Уже через несколько дней Сантен поняла, что все, что она пыталась изложить на бумаге, никогда не покажет ни одной живой душе. Выяснилось, что скрыть ничего не может, писала откровенно и недвусмысленно, отчего повествование порой становилось жестоким, но достоверным. Сантен знала: и то, как они занимались любовью с Мишелем, и то, как она ела мертвечину на берегу Атлантики, без ошеломления и ужаса читать нельзя. «Все это предназначается мне одной». Каждый раз, заканчивая очередную порцию написанного и раскладывая по порядку листы, лежавшие поверх ожерелья Х-ани, она испытывала удовлетворение от свершения чего-то стоящего.
Но эта гармония, длившаяся уже несколько месяцев, эта волшебная симфония омрачалась иногда тревожными нотами.
Порой ночью Сантен вскакивала в постели, не проснувшись как следует. Инстинктивно протягивала руку, ища рядом с собой гибкое золотистое тело, страстно желая ощутить под пальцами твердые гладкие мускулы и коснуться щекой длинных шелковистых волос, пахнущих дикими травами пустыни. А потом, стряхнув наконец остатки сна, лежала в темноте, ненавидела себя за эти предательские желания и сгорала от жгучего стыда за столь быстрое забвение памяти Мишеля, О-хва и маленькой Х-ани.
Однажды утром за ней прислал Гарри. Когда она спустилась вниз, он вручил ей пакет.
— Пакет пришел с сопроводительной запиской для меня. Это от адвоката из Парижа.
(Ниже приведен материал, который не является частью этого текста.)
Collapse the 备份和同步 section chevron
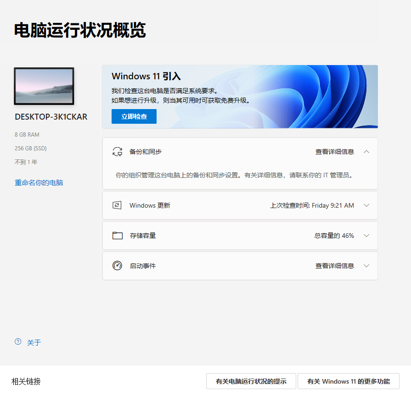click(366, 151)
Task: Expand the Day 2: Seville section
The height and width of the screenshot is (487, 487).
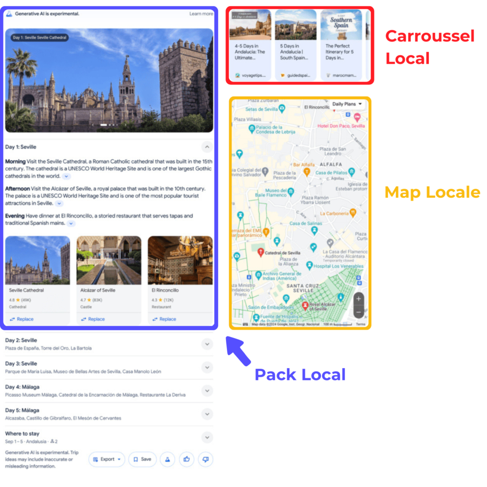Action: (207, 344)
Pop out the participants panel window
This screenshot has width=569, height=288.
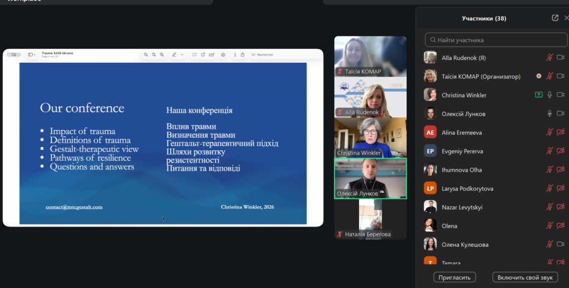[x=555, y=18]
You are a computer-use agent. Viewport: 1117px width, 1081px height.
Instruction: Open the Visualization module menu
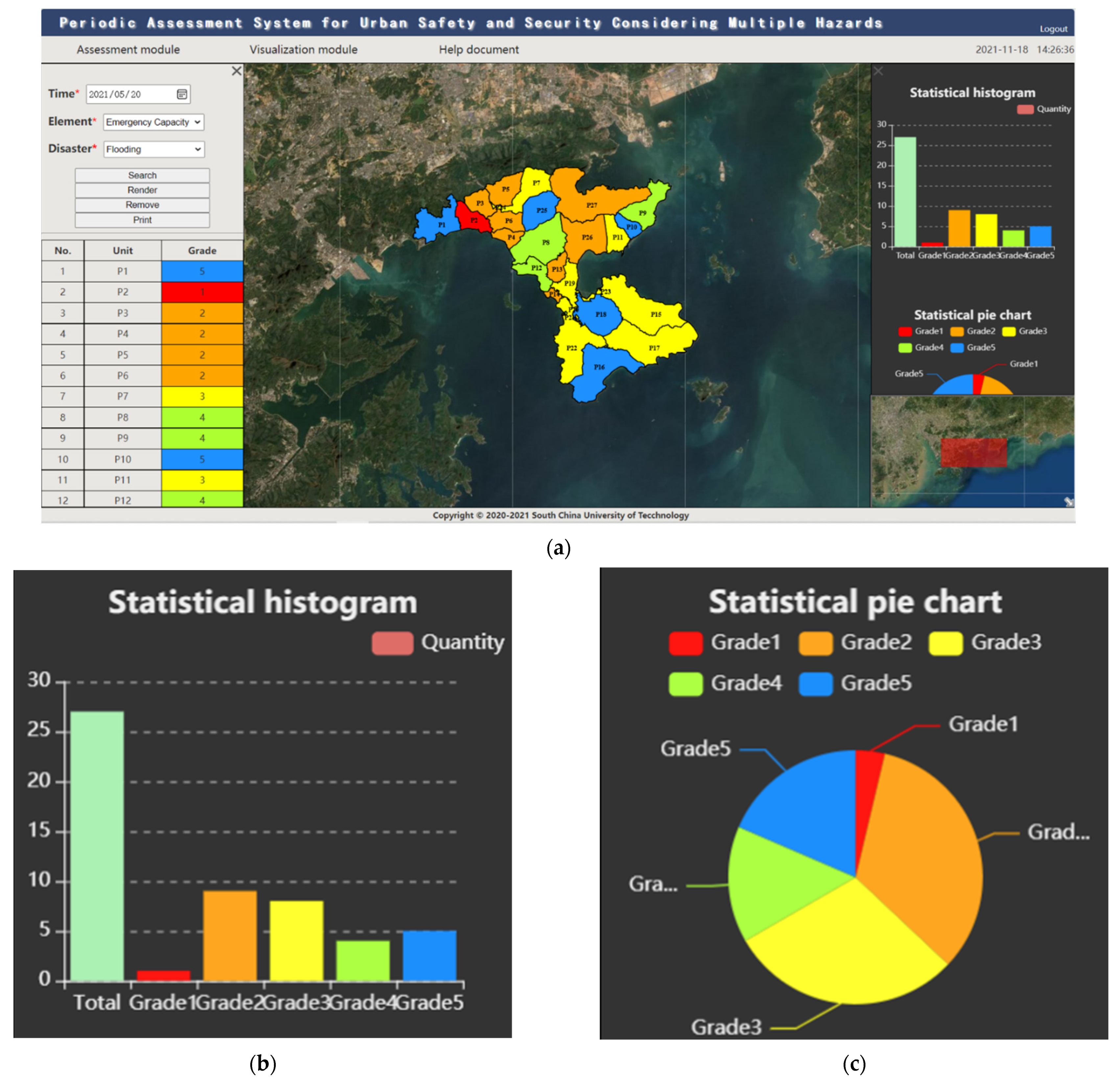point(303,50)
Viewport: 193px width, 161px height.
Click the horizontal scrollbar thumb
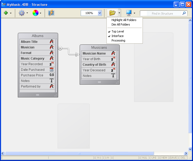79,153
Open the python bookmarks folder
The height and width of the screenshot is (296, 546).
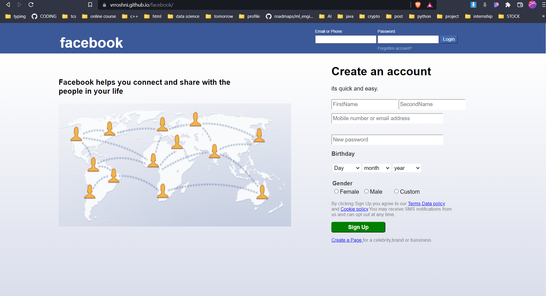[x=420, y=16]
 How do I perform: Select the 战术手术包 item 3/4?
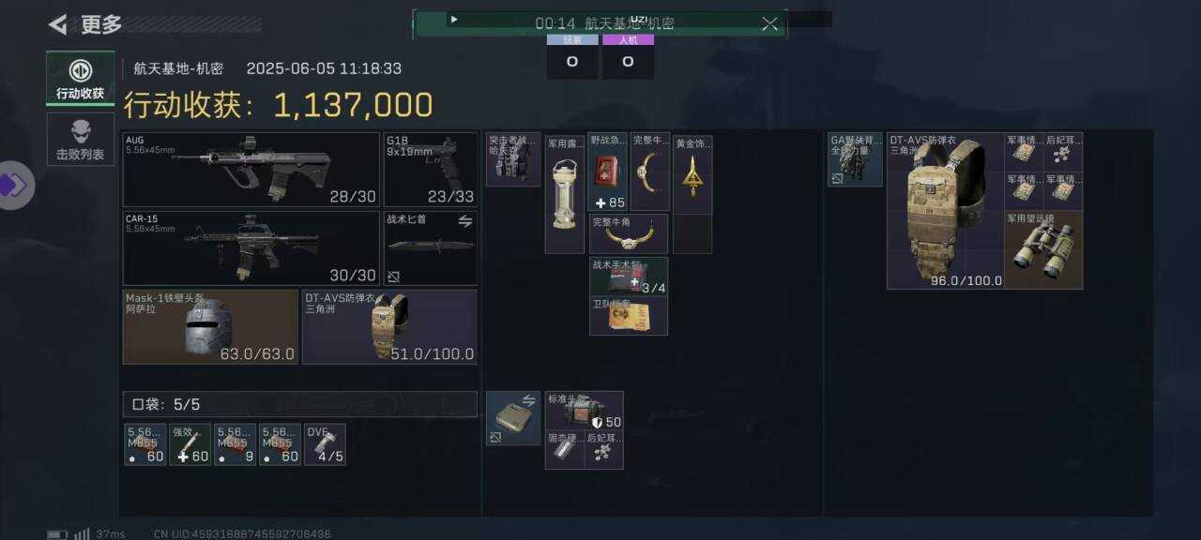629,276
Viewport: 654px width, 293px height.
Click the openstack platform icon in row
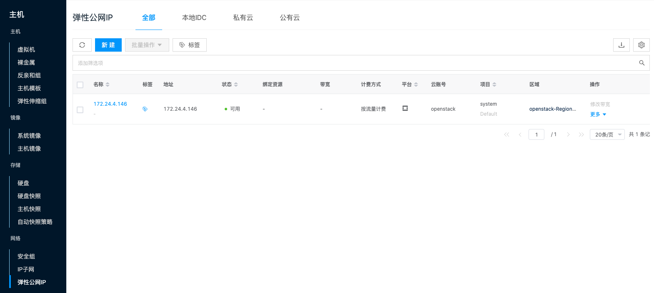[x=405, y=108]
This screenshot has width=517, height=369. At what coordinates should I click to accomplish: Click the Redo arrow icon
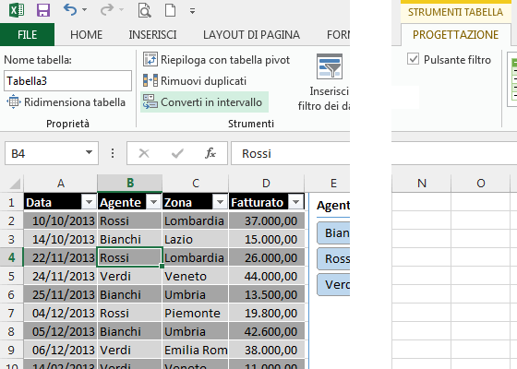pyautogui.click(x=107, y=10)
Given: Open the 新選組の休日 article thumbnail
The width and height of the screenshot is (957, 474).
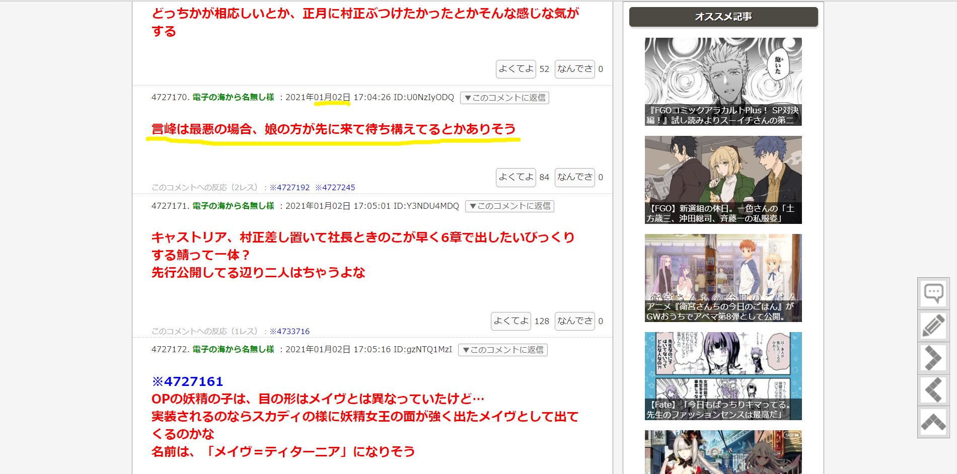Looking at the screenshot, I should [722, 180].
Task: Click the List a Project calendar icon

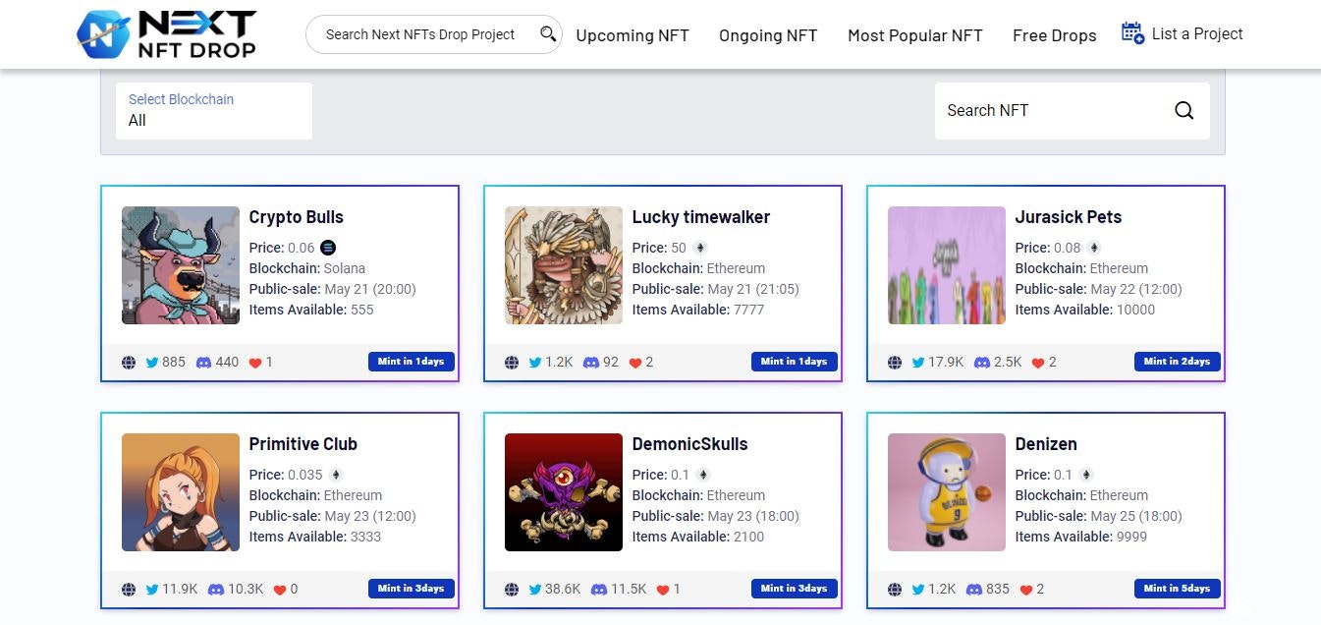Action: tap(1129, 31)
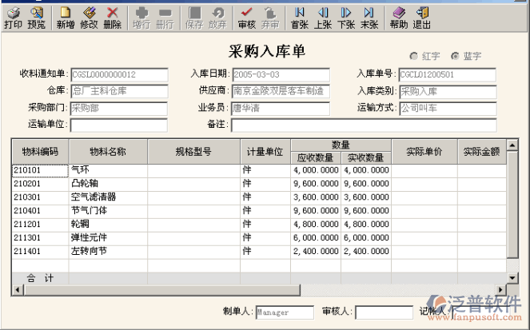Exit the form via 退出 icon
Image resolution: width=530 pixels, height=330 pixels.
(x=421, y=18)
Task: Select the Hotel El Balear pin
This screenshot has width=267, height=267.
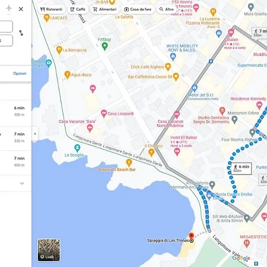Action: coord(177,152)
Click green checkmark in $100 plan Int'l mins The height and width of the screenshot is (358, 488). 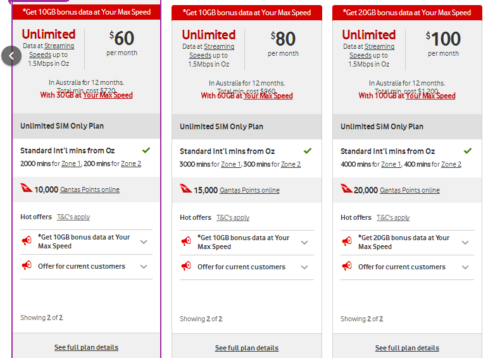(468, 151)
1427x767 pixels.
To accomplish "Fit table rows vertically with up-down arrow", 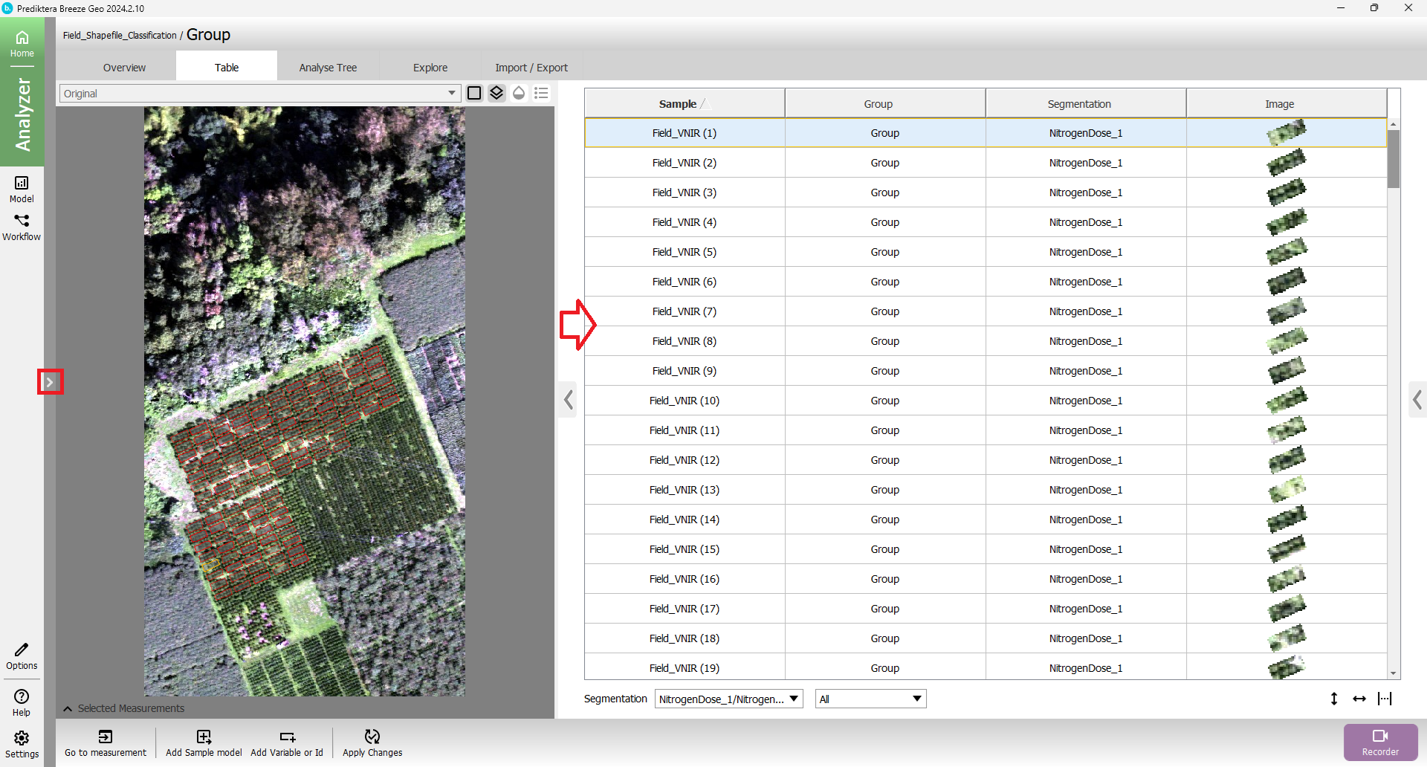I will pos(1334,699).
— И о чем в нем говорится, папа?
— Мой французский ужасен, но смысл дела я уловил. Он заключается в том, что усадьба твоего отца в Морт Омм была продана в счет погашения долгов.
— Бедный папа.
— Там посчитали, что ты погибла, распродажа была назначена во исполнение судебного решения.
— Понятно.
— Адвокат случайно прочел о твоем спасении в одной из парижских газет и написал мне, чтобы разъяснить ситуацию. К несчастью, долги графа де Тири были значительными, а, как тебе слишком хорошо известно, дом и все внутри сгорело во время пожаров. Адвокат провел подсчеты. После уплаты всех долгов и затрат на ведение дела, включая довольно-таки значительный гонорар самому этому парню, тебе остается весьма скромная сумма.
Здоровый инстинкт собственника пробудился в Сантен мгновенно. Она коротко спросила:
— Сколько?
— Боюсь, чуть меньше двух тысяч фунтов стерлингов. Адвокат пришлет чек, как только мы отправим подтверждение, должным образом подписанное и заверенное. К счастью, я сам — член суда присяжных, мы сами сможем оформить это частным образом.
Когда наконец чек прибыл, Сантен открыла счет в банке «Лейдиберг» на полученную сумму под три с половиной процента дохода, побаловав себя подарком, удовлетворившим ее новую страсть к скорости. Она истратила сто двадцать фунтов стерлингов на новую сверкающую черную модель «форда», отделанную поблескивавшей латунью. Когда Сантен в первый раз ворвалась на подъездную дорожку к дому со скоростью в тридцать миль в час, вся челядь высыпала на порог, чтобы выразить свой восторг по поводу нового чудо-автомобиля. Даже Гарри поспешил из библиотеки, водрузив на лоб свои очки в золотой оправе. Впервые же решился отругать Сантен.